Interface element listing
..........

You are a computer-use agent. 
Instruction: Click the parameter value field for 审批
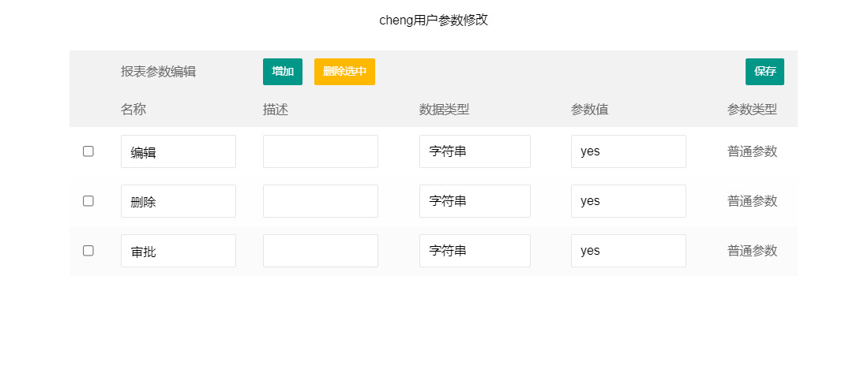coord(628,251)
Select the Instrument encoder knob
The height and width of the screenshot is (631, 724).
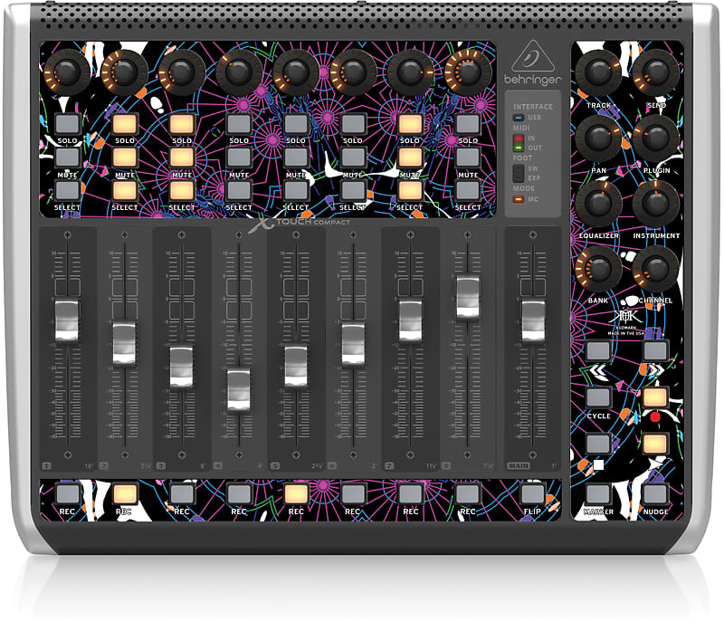655,201
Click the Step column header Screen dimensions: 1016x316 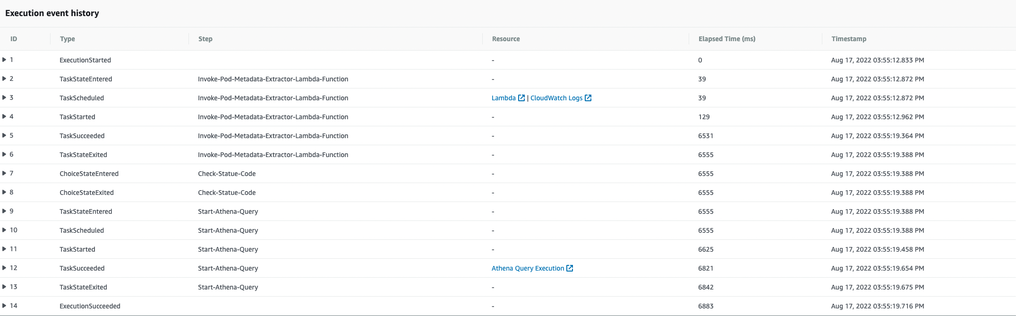pyautogui.click(x=205, y=39)

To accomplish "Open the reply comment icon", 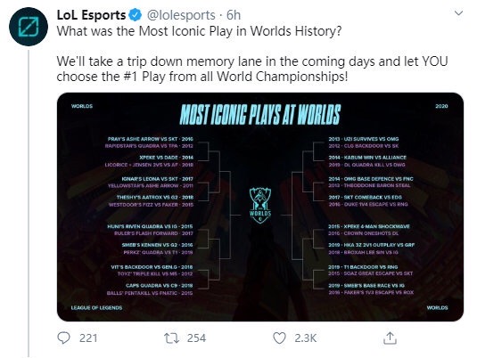I will (63, 338).
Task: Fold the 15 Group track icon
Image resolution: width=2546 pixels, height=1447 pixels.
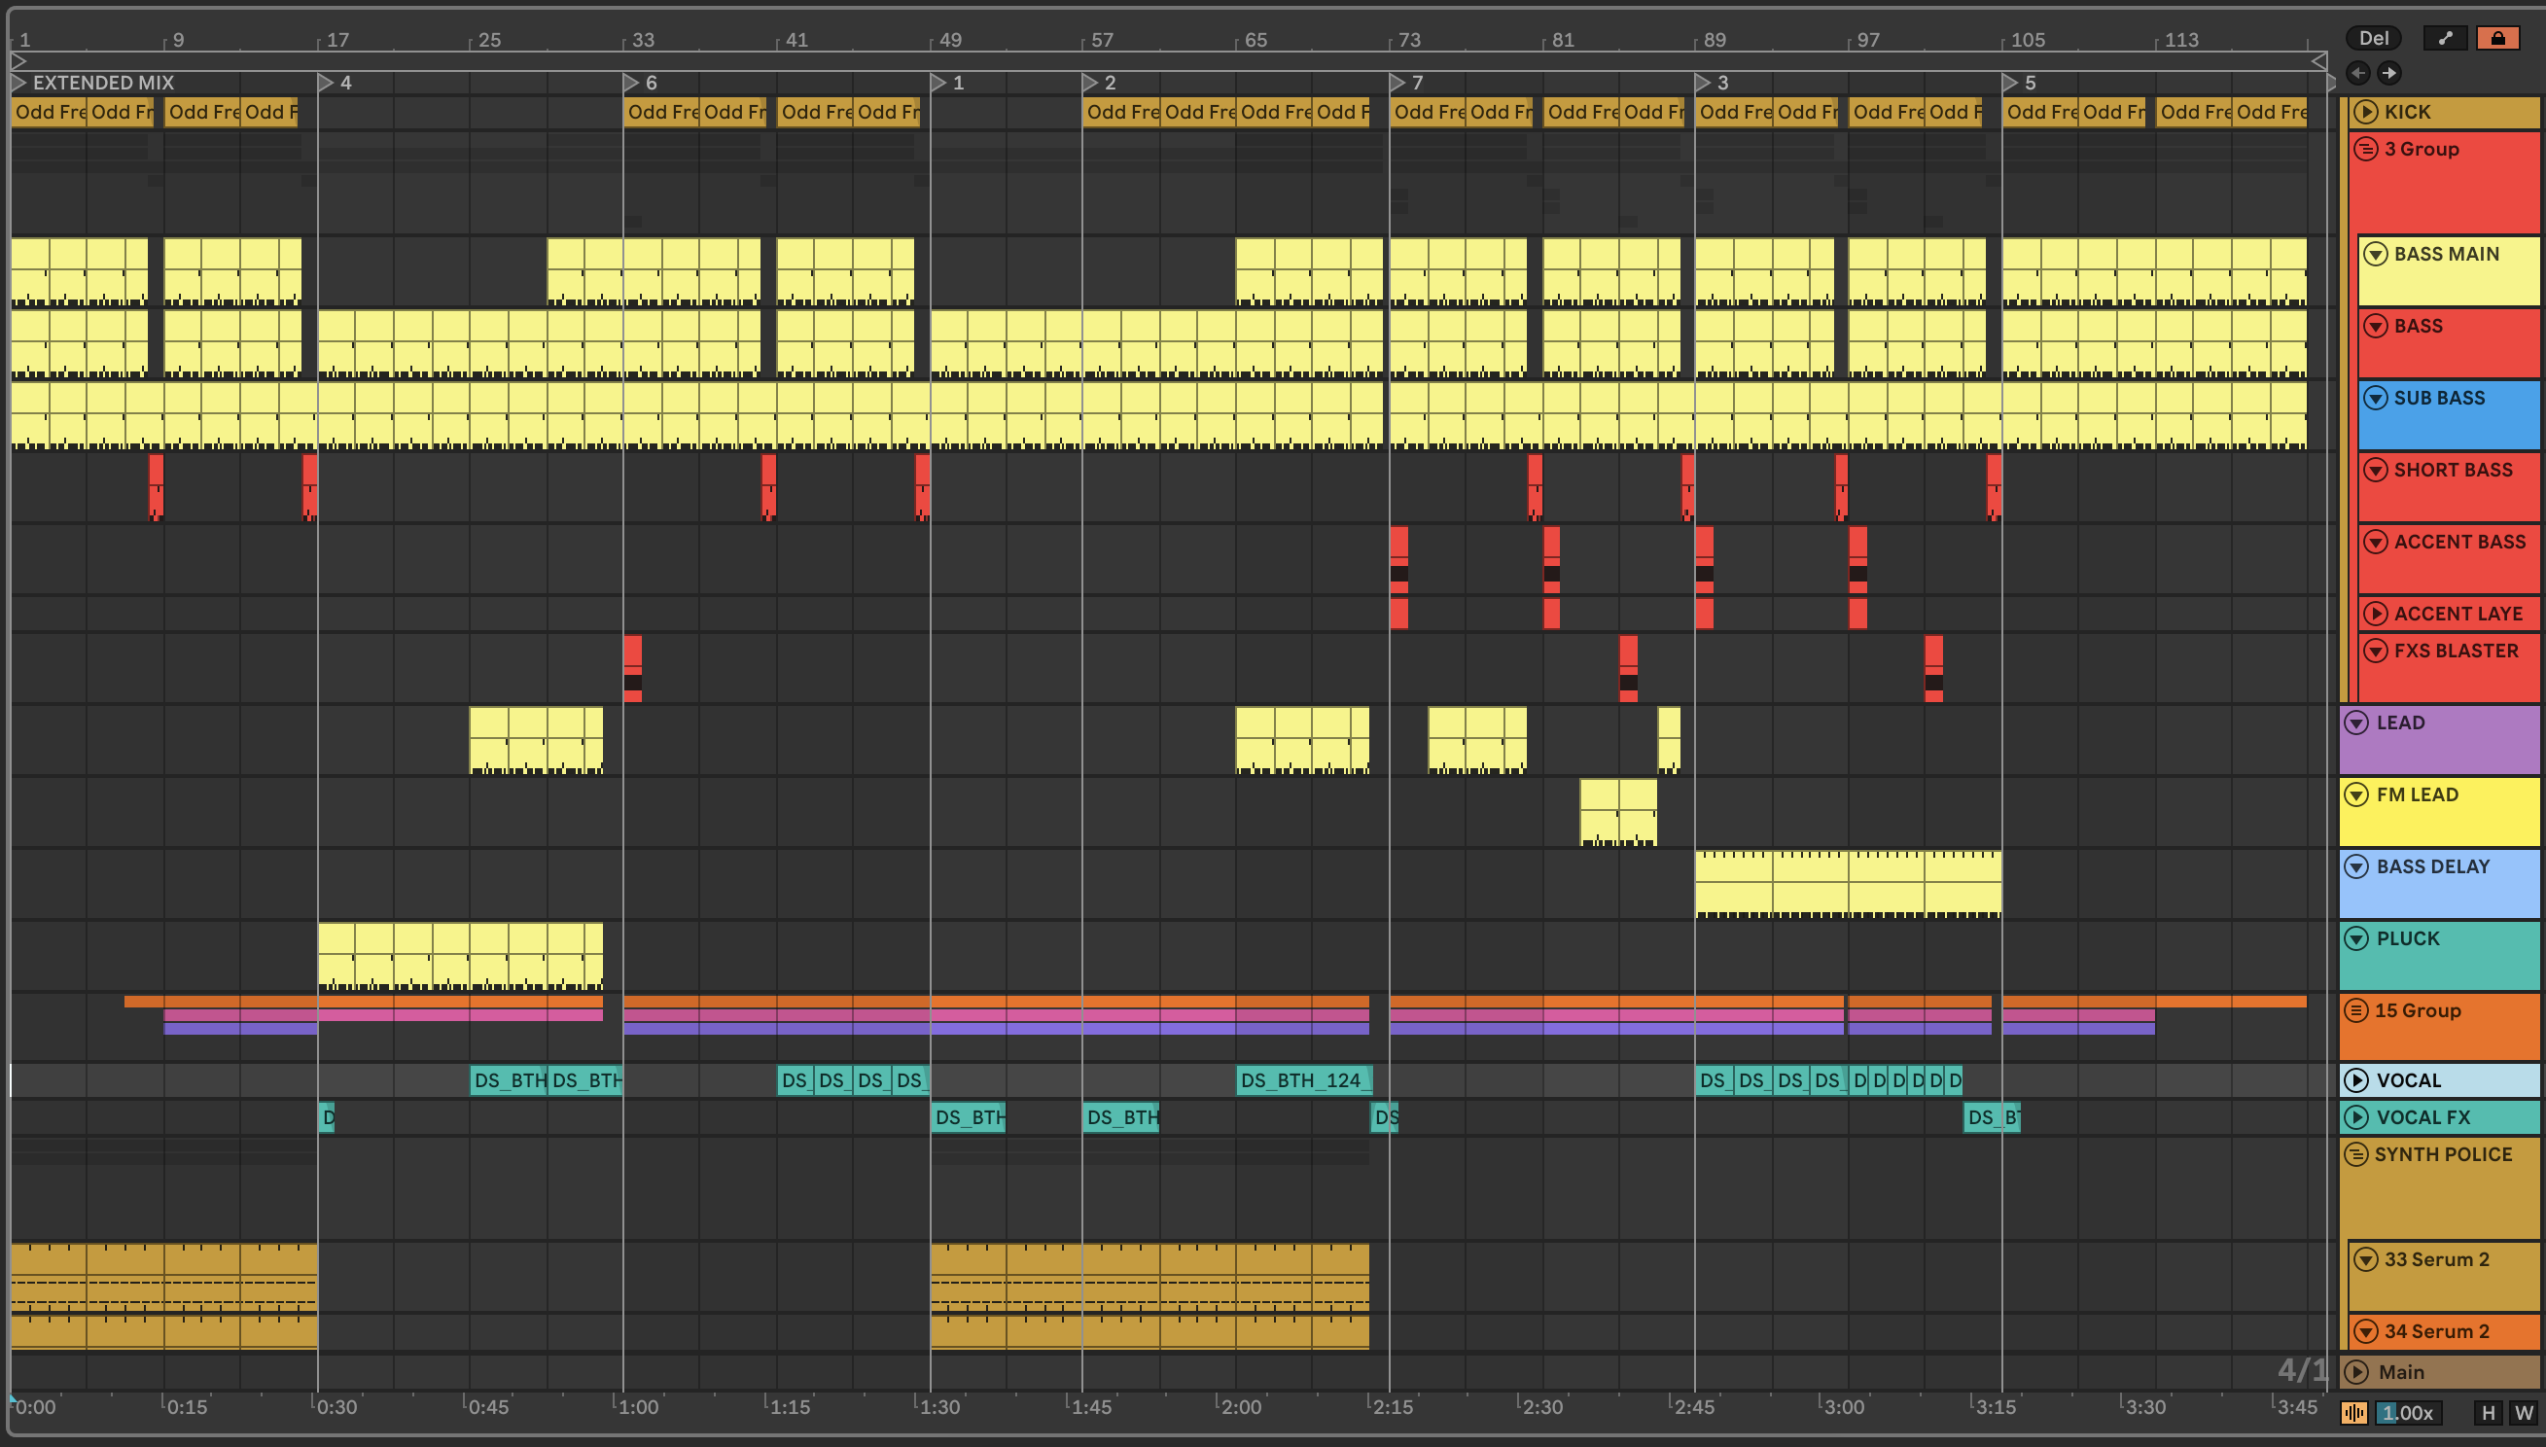Action: (x=2356, y=1011)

..........

▶ [WHAT TO DO]: Format the lines of the listing as a Markdown table with the columns Row and Line, starting with the line that contains "Task: Fold the 15 Group track icon" and going on through the end of the listing. Skip blank lines and leave the pictures out of the table.

▶ [RESPONSE]:
| Row | Line |
|---|---|
| 1 | Task: Fold the 15 Group track icon |
| 2 | Image resolution: width=2546 pixels, height=1447 pixels. |
| 3 | Action: (x=2356, y=1011) |